Regressou à equipa titular…
Chegou o [Paulo] Autuori, o Dimas foi vendido para a Juventus e comecei a jogar ainda com algumas dificuldades. Depois há a troca do Autuori pelo Manuel José e ao fim de um ano, no mesmo dia, já não sei qual porque não sou supersticioso, voltei a lesionar-me no joelho, dessa vez só no menisco. Foi num jogo com o Sporting, num lance normal com o Sá Pinto, mas continuei a jogar e a treinar com o joelho todo ligado. O Manuel José tinha o El Hadrioui, mas preferia-me a mim a meio gás. Quando fomos às Antas, no dia anterior treinámos no hotel e não liguei o joelho. Estava de ténis, escorreguei e o resto do menisco foi à vida de vez. Tive de ser operado. E voltei a falhar a final da Taça.

Não voltaria a jogar pelo Benfica.
Exactamente. Um dia, já depois da final da Taça, saiu pela primeira vez no jornal a minha fotografia na lista de dispensas. Fui falar com o Toni, que era o director desportivo, e perguntei-lhe o que se passava. ‘Epá, Pedro, sabes’. Começou com aquela conversa de enrolar. ‘Já estás’, pensei. Mas questionei-o: ‘Andei aqui a treinar e a jogar lesionado, o treinador escolhia-me apesar de ter o outro que estava bom, e agora no fim da época ele fica e eu saio?’. ‘Sabes como é, é o treinador. Mas a Académica quer que tu vás para lá’. Respondi-lhe que não queria ser emprestado. ‘Tenho mais um ano de contrato, vocês ficam com o dinheiro e eu vou à minha vida’. Quando ele disse que não podia ser, fui directo: ‘Oiça, se tiver de deixar de jogar, deixo. Não meto mais os pés aqui. Ainda estou em idade de voltar a estudar’. Como ele gostava de mim, ou dizia que gostava, acabou por aceitar. O Benfica não me pagou nada pela rescisão e fiquei livre.

Já tinha garantias do seu empresário, Manuel Barbosa, quanto ao interesse de outros clubes?
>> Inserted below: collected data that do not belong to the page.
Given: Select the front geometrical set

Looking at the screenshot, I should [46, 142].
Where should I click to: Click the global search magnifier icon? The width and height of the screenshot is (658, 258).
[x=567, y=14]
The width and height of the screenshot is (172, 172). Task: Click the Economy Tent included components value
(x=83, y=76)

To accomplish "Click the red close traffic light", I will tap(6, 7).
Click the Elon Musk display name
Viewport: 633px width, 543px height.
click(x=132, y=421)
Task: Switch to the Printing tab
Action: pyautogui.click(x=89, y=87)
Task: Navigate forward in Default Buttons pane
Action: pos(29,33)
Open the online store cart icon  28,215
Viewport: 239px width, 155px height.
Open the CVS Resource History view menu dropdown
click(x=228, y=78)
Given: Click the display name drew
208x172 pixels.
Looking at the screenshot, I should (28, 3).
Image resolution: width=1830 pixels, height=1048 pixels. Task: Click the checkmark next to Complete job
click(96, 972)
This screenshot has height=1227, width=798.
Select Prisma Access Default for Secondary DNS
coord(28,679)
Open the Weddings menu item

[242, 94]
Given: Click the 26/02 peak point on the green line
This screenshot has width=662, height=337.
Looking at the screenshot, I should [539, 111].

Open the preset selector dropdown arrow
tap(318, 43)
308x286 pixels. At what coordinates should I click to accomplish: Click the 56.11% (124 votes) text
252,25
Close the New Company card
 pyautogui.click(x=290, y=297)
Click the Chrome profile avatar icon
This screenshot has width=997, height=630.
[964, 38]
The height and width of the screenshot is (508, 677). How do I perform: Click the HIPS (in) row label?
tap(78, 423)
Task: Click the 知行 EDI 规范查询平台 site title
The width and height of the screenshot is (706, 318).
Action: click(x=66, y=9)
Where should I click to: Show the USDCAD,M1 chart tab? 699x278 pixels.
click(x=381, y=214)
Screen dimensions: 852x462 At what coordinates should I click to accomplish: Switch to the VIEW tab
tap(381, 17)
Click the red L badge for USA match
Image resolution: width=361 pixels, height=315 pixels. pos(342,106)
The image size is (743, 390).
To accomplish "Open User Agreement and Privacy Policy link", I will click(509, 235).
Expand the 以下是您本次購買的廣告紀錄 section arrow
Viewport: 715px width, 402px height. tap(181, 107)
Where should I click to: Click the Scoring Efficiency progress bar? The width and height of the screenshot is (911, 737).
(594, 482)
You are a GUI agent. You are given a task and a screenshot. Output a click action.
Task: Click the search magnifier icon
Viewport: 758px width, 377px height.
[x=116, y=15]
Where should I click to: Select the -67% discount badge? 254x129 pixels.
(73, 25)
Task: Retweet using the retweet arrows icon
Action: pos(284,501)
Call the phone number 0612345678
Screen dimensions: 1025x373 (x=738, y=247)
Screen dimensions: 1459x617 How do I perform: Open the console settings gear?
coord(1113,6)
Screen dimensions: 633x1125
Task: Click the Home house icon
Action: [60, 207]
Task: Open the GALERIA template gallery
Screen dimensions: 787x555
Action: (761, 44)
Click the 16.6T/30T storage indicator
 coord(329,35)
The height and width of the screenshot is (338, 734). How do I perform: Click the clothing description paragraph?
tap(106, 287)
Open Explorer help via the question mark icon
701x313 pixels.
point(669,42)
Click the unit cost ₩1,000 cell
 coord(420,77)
Garantias? Conversa. Nas semanas que se seguiram, o Manuel Barbosa ligava-me: ‘Faz as malas que vais para o Oviedo’. Nada. ‘Faz as malas que vais não sei para onde’. À primeira ainda fiz, depois nunca mais. Já estava a ficar maluco. O Alavés esfumou-se, o Atlético de Madrid também. E foi acontecer aquela que não fazia sentido nenhum. Mas antes ainda aparece o Portsmouth. ‘Do Benfica para a segunda liga inglesa? Bem, pagam quase o dobro do que recebia. Quero lá saber, vamos embora’. Fui e queriam-me à experiência. Não aceitei. Estava no aeroporto com mais dois ou três intermediários quando liga o Manuel Barbosa, à espião: ‘Estás sozinho? Afasta-te um bocado deles’. Um era o filho dele. ‘Vou-te dizer uma coisa que nem ao teu pai podes dizer’. ‘Nem ao meu pai? Que conversa é essa?’. ‘Vais para o FC Porto. Já falei com o Pinto da Costa e está tudo acertado’. Pensei: ‘Este gajo está maluco, deve estar a gozar comigo’. Mas era verdade. Não queria ter saído do Benfica, mas decidiram assim e fui para o FC Porto. O melhor contrato da minha vida.